> Exercise prompt
Every entry needs to be written out again exactly, with its pictures removed.

===== Excerpted data

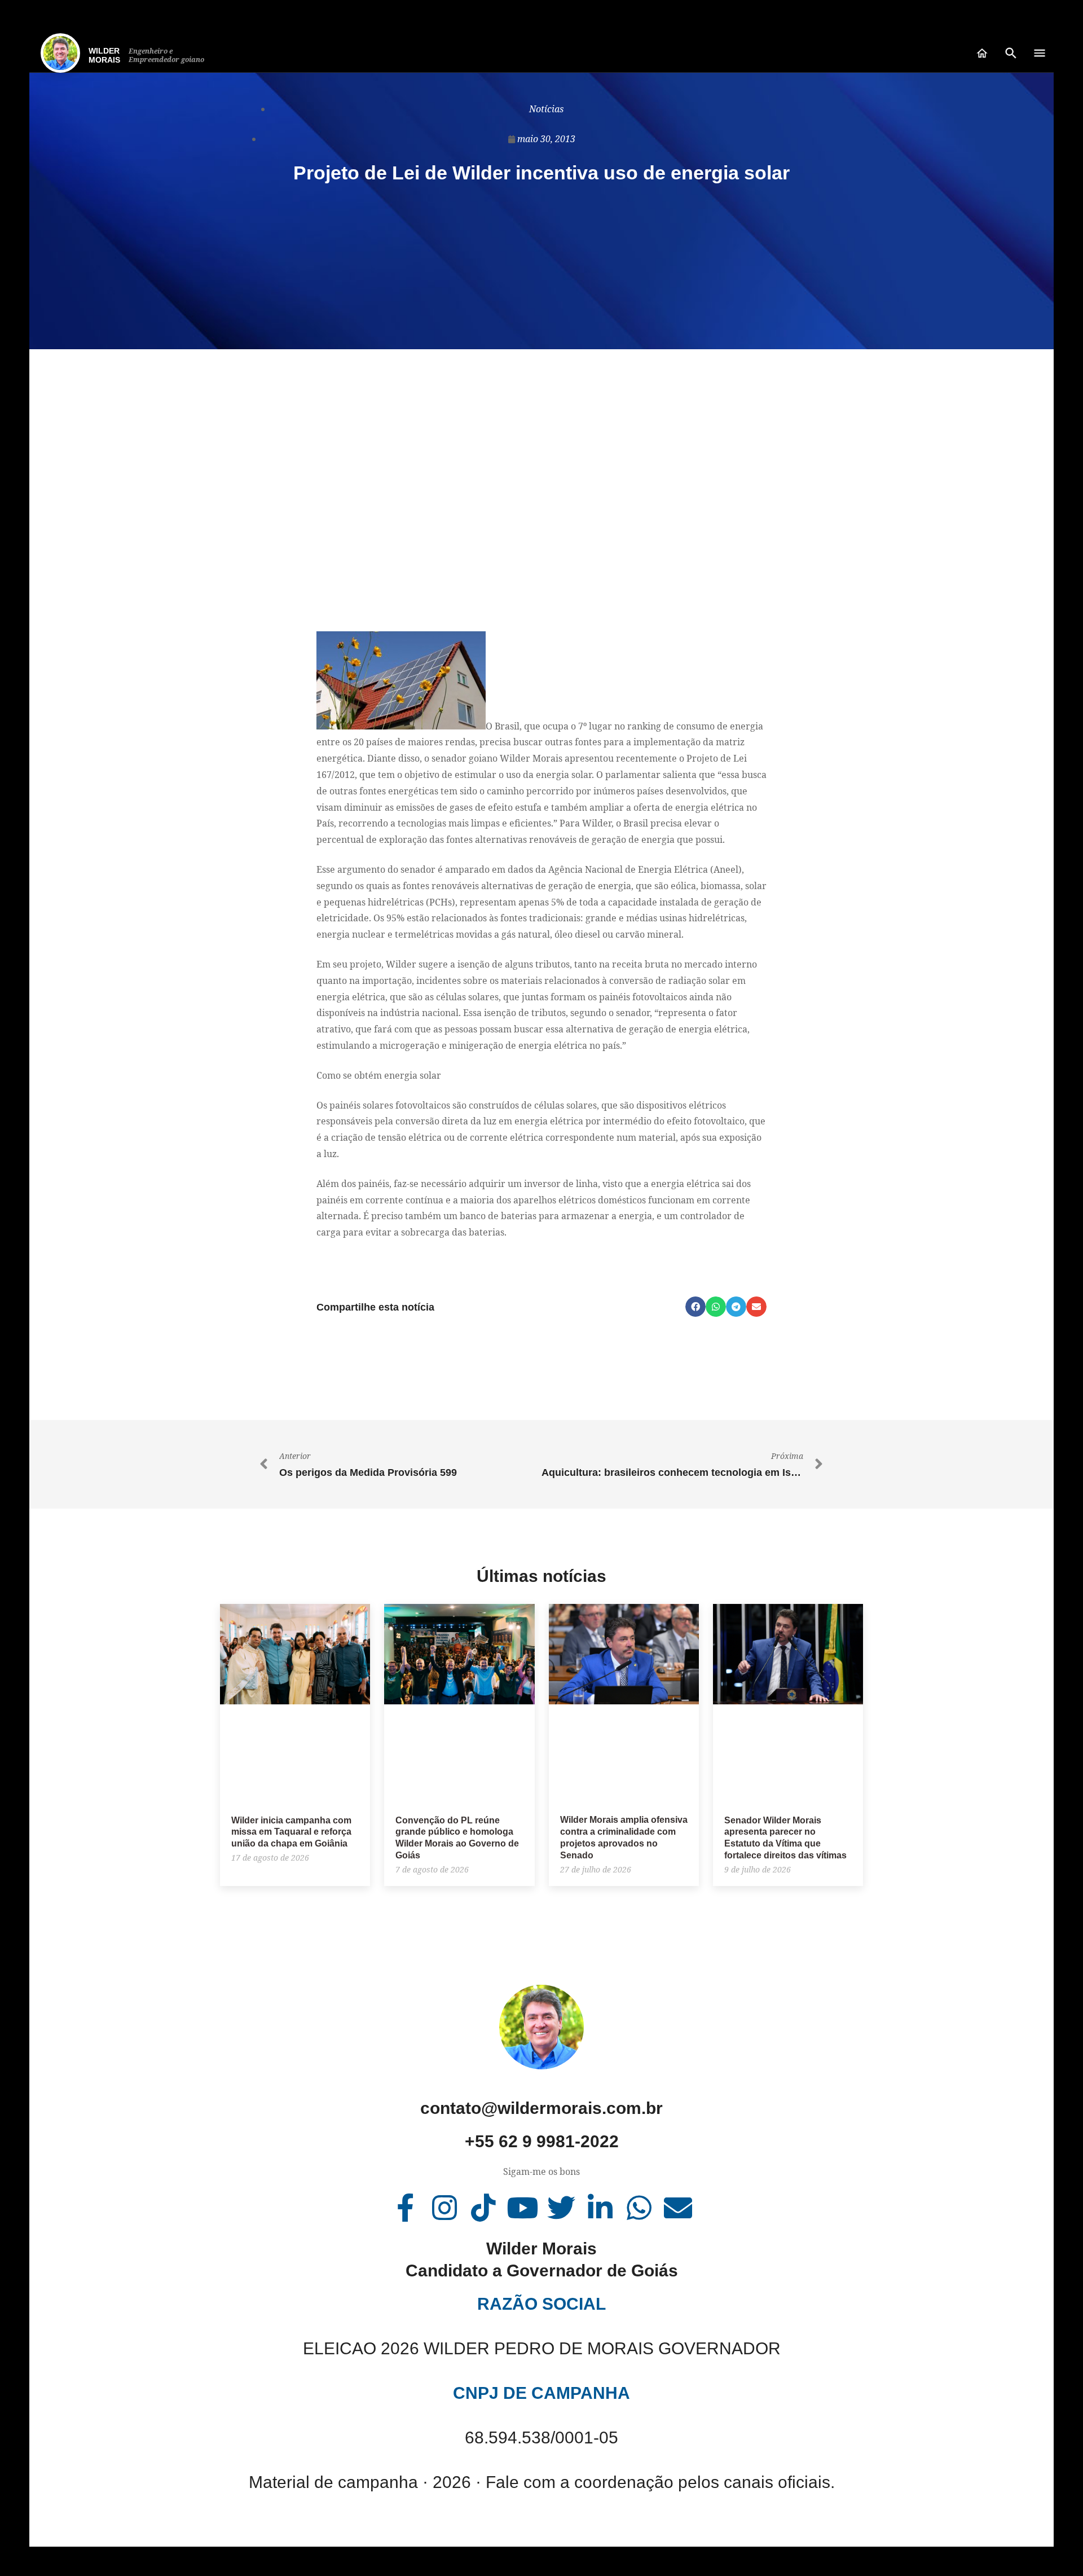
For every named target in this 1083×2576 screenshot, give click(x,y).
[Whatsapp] (639, 2207)
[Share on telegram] (736, 1306)
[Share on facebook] (695, 1306)
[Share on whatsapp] (716, 1306)
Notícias (546, 109)
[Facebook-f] (405, 2207)
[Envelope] (678, 2207)
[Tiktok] (483, 2207)
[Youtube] (522, 2207)
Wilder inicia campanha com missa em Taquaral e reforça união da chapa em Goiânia (291, 1832)
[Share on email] (756, 1306)
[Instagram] (444, 2207)
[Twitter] (561, 2207)
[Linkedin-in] (600, 2207)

==========

> Response to this exercise
For every named target in this 1083×2576 screenshot, give click(x,y).
[Whatsapp] (639, 2207)
[Share on telegram] (736, 1306)
[Share on facebook] (695, 1306)
[Share on whatsapp] (716, 1306)
Notícias (546, 109)
[Facebook-f] (405, 2207)
[Envelope] (678, 2207)
[Tiktok] (483, 2207)
[Youtube] (522, 2207)
Wilder inicia campanha com missa em Taquaral e reforça união da chapa em Goiânia (291, 1832)
[Share on email] (756, 1306)
[Instagram] (444, 2207)
[Twitter] (561, 2207)
[Linkedin-in] (600, 2207)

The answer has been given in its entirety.